What does "bitch" mean?

Son asked father, father said it means "you're handsome." Son said, "OK, you're a bitch." Father: "Of course not, I'm not a bitch!"

Pizza

What do you call a sexually attracted pizza who spoons another pizza?

A Topping.

Papa

Girl (on thirteenth birthday): Ma, why did papa leave?

Mother: Well, it started exactly 1 year and 189 days ago...

Memes

Gay

I told my mom I'm happy and she said: "I didn't know you were gay."

Adoption

Kid #1: You're adopted.

Kid #2: At least they wanted me.

Kid #1: Did your real parents want you?

Hole

I was outside digging a six-foot hole when I found a treasure box with jewels and shiny gems! I almost went inside to tell my wife, then I remembered why I was digging the hole.

Couple

Random couple after their first night:

Husband: It was very tasty. 🥵

Wife: Aww, thanks.

Husband: Does anyone had taste it before?

Wife: ☠️

Lap

You need a good place to think? You can sit on my lap, and we’ll see the first thing that pops up!

Masturbation

My son caught me masturbating the other day and was like, "Dad, what are you doing?" I said, "Don't worry, you'll be doing it soon." He said, "Why is that?" I told him, "My arm is getting tired."

Sex

What’s the best part of having sex with a pregnant woman?

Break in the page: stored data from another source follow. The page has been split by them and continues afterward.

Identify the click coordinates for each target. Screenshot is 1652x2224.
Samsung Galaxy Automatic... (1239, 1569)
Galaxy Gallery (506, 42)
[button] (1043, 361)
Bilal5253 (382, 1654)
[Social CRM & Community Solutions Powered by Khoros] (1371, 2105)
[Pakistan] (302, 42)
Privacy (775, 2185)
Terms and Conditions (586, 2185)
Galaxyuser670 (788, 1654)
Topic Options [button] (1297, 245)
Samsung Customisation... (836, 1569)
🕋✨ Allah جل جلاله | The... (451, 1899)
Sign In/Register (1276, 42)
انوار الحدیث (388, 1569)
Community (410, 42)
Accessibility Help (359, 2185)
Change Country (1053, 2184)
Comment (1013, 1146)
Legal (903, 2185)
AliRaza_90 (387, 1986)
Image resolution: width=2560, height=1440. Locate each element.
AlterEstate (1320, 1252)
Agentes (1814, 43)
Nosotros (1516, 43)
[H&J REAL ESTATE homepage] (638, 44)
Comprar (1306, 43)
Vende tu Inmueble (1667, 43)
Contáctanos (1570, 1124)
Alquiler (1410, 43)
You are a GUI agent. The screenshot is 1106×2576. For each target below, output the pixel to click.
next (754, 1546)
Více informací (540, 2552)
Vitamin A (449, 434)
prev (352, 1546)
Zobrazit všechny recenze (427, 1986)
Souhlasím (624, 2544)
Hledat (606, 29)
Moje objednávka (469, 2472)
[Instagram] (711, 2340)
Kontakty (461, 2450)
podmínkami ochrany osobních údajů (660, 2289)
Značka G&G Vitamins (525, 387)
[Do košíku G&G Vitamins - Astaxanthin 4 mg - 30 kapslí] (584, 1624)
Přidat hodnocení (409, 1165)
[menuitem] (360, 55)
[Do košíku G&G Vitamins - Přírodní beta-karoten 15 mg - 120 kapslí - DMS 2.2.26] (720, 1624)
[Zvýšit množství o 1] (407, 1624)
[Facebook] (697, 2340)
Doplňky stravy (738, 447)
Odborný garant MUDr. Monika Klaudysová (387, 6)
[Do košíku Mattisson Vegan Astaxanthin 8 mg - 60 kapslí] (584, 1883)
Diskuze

You can have sex and a blow job at the same time.

Mother

Every time you feel lucky to have your mother in your life, what should you tell her?

I really hit the mother lode with you!

Orphan

What is the difference between an orphan and a blanket?

One is actually used.

Sex

Can we have sex, because if we don't, I can't like you, big, thick booty!

So let's have sex in bed, you sexy woman, or behind a tree, because shoving my dick in your pussy is a very nice feeling while sucking your ass.